Samsung and Globalfoundries form chip alliance
Samsung Electronics and Globalfoundries are teaming up in the made-to-order chip business, an alliance aimed at stealing orders from Taiwan Semiconductor Manufacturing (TSMC).
Globalfoundries will license Samsung's most advanced new chipmaking technology, called 14-nanometre FinFET, giving customers access to production at plants in Texas, New York state and South Korea. Terms of the accord weren't disclosed.
The companies are seeking to pose a bigger challenge to Taiwan Semiconductor, which last year controlled about half of the US$38.9 billion chip-foundry business. Samsung and Globalfoundries are betting the advanced technology and scale they can offer together will help ensure they remain central in the market for building smartphone and tablet parts.
"This offers a huge competitive threat to TSMC and provides an alternative to those companies who are looking to use leading-edge production," said Jim McGregor, an analyst at Tirias Research. "It's a huge deal."

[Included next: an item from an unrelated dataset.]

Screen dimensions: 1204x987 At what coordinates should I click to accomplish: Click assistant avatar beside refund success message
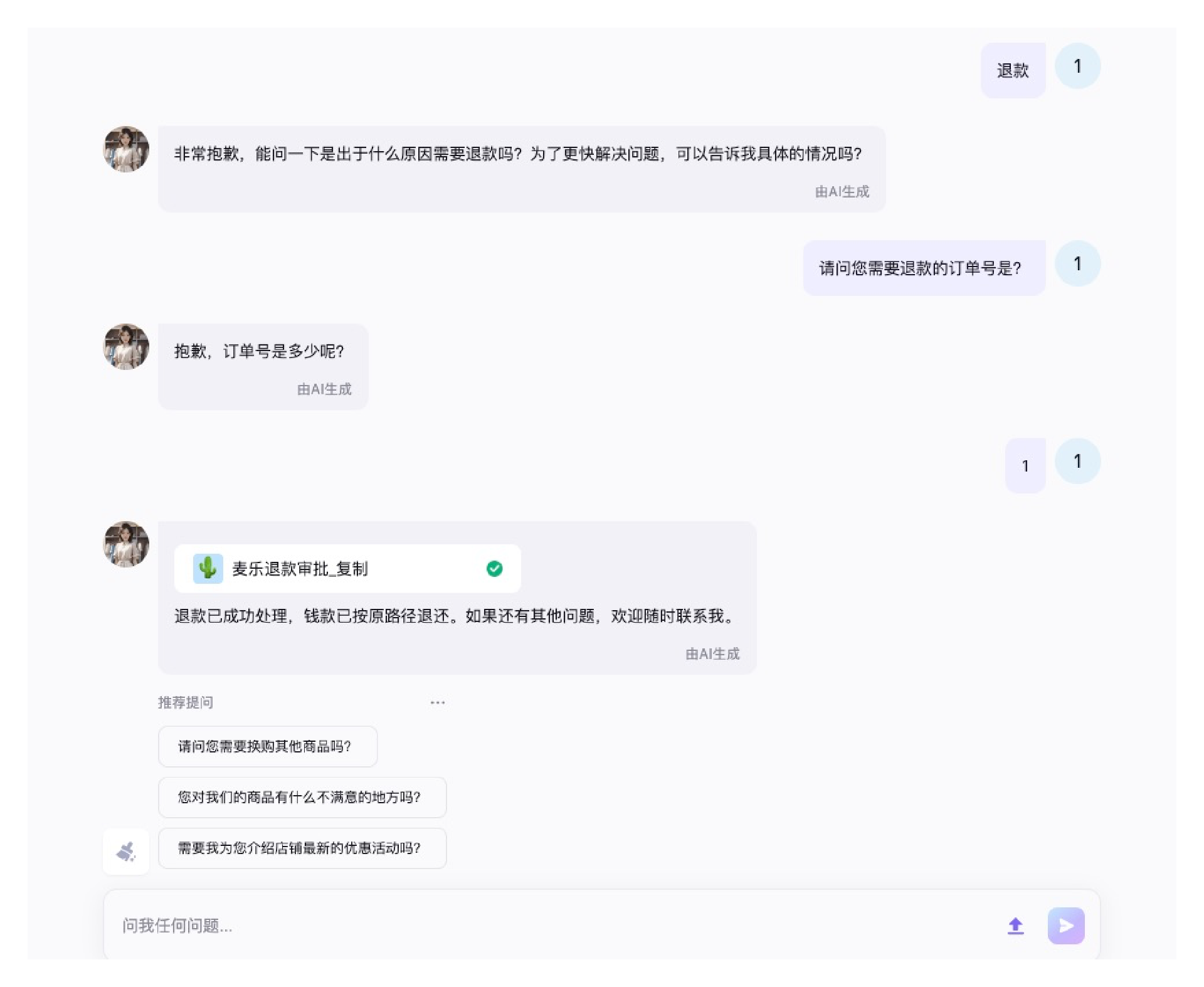click(126, 544)
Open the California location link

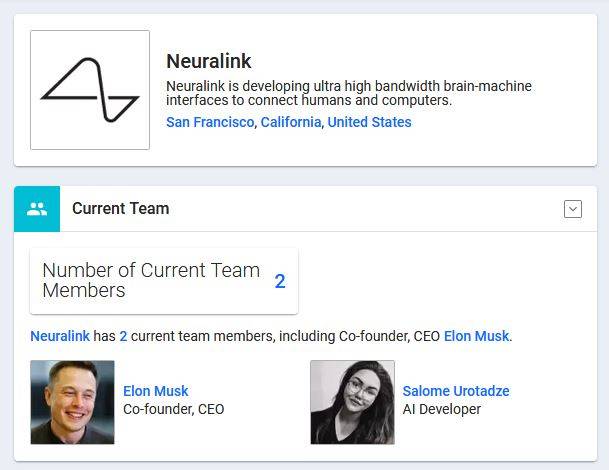(291, 122)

Samsung will reach full production on the new manufacturing technology by year's end, said Jeong Seh Woong, an executive vice-president in charge of the foundry business.
The South Korea-based firm is the world's second- largest chipmaker and has the lead in the new production technology, while Globalfoundries has a broader customer list, and unlike Samsung - which is also the biggest maker of mobile phones and TVs - it doesn't compete directly with potential customers. The alliance may make it tougher for Intel to build a position in the foundry business, McGregor said.
Globalfoundries ranked second in the made-to-order chip market last year, and Samsung was fourth, together generating about US$8.2 billion of foundry revenue, according to market researcher IC Insights. Samsung's main customers for chip-building work are Apple and itself - the company makes parts for its own phone and tablet divisions, McGregor said.
If Samsung and Globalfoundries bring the technology to the market in the time frame they are promising, it could put them at least six months ahead of the competition and tempt multiple chipmakers to give them orders, said Len Jelinek, an analyst at market-research firm IHS.